For some (slightly depressing) fun, I calculated my savings rate for my time in biglaw using the methodology proposed by Ramit Sethi in I Will Teach You to be Rich: The denominator, or all income, is total post-tax income plus any "before-tax" savings one did. In my case, that's post-tax income, plus 401K savings, plus tax refund. The numerator, or the total amount saved, is well, everything saved. For me that's my cash emergency fund, my 401K contributions, and my Roth IRA contribution. I also ran a calculation including all the money I put into my loans as well. My savings rate is: 31.5% including loan repayment and 18.2% not including loan repayment. That's not as high as I wanted, so this calculation is useful food for thought that could affect my personal budgeting when I return to the private sector.

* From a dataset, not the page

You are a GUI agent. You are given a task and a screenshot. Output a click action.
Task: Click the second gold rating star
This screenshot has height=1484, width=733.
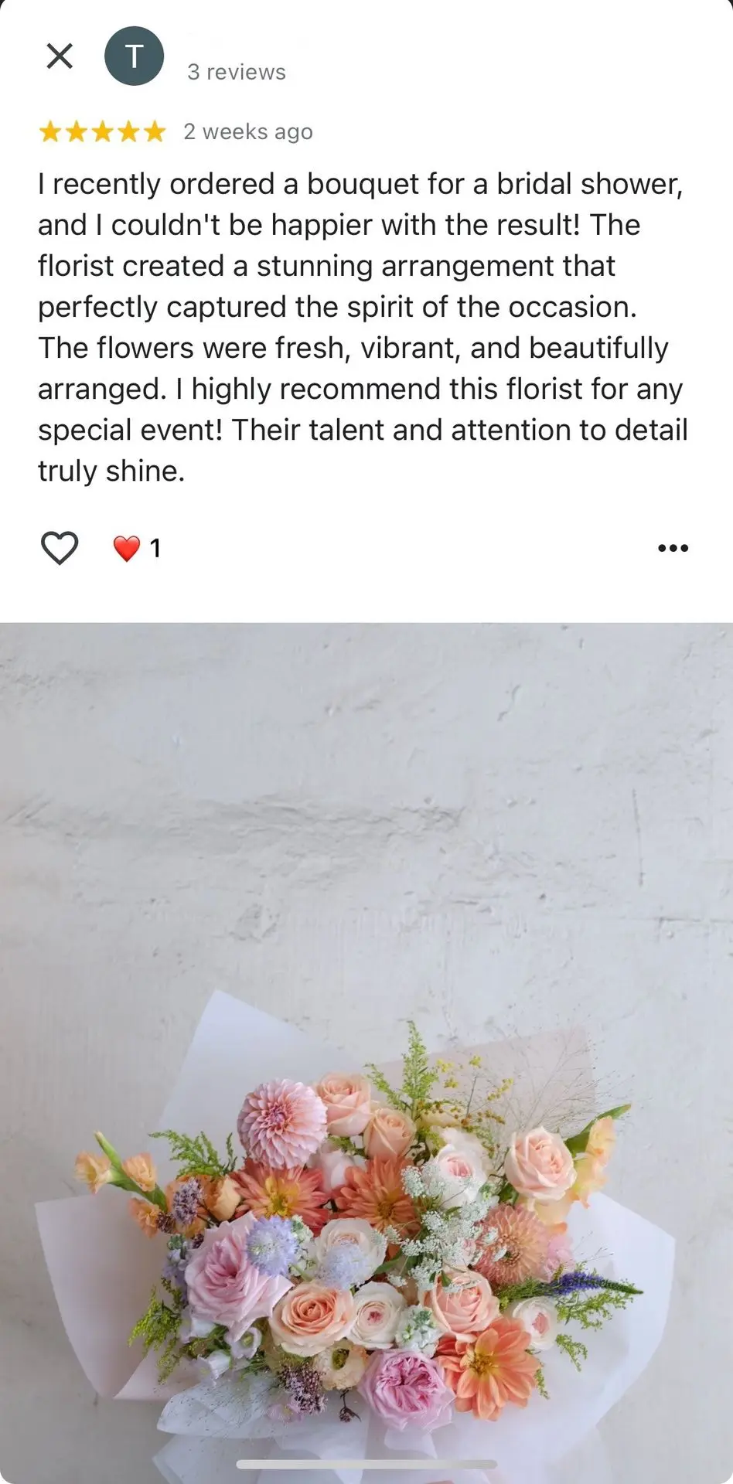pos(77,132)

* He also had a scholarship. Mine was larger, though, I must confess, I still borrowed more.

**For context, biglaw salaries, especially in NYC, are standardized to this payscale following a recent industry-wide move to raise salaries this past summer. That payscale is NOT, by itself, a reason to go to law school, (a) given the extreme cost of attendance and resulting student loan burdens, and in my experience those statistics either exclude the substantial interest that accrues during the three years of school or are skewed by some very wealthy peers with considerable parental support (I had a substantial scholarship for a third of the total cost of attendance, and still ended up with a larger balance than even the highest "average indebtedness" numbers at the most expensive schools in the country, if I had no scholarship I would likely have owed $260,000 for law school alone); (b) given how demanding the industry can be (there have been several more "worked to death" biglaw stories in recent years that didn't even hit the news); and (c) as a general matter, those of us who leave biglaw (almost all of us, generally within three to five years) are very unlikely to get back to the same earning potential again for quite some time, if ever. 

*** A few other relevant, though not entirely on-point discussions: This ex-biglaw attorney did a Reddit AMA about her time at a western biglaw firm's office in Qatar. Personal finance was not front and center in that discussion, but I believe she was saving aggressively. Note that for most US-trained JDs, working for a US or UK biglaw firm abroad often results in extra compensation (a cost of living adjustment or "COLA," but certain international markets like Singapore don't have one) and, for US citizens, there's the foreign earned income exclusion, so a portion of your earnings is not subject to US federal income tax and it reduces your taxable income (and marginal tax rate) as a result. This Refinery29 Money Diary is likely from someone whose husband is biglaw-adjacent, if not in biglaw. This other Refinery29 Money Diary is likely a biglaw attorney, but I suspect some numbers are slightly fudged as I can't quite match the salary to a class year, either pre or post-raise. The extremely generous summer associate or business development food and drink reimbursement policy does make some strong suggestions about which firm it is, but who knows (and it's not really my business).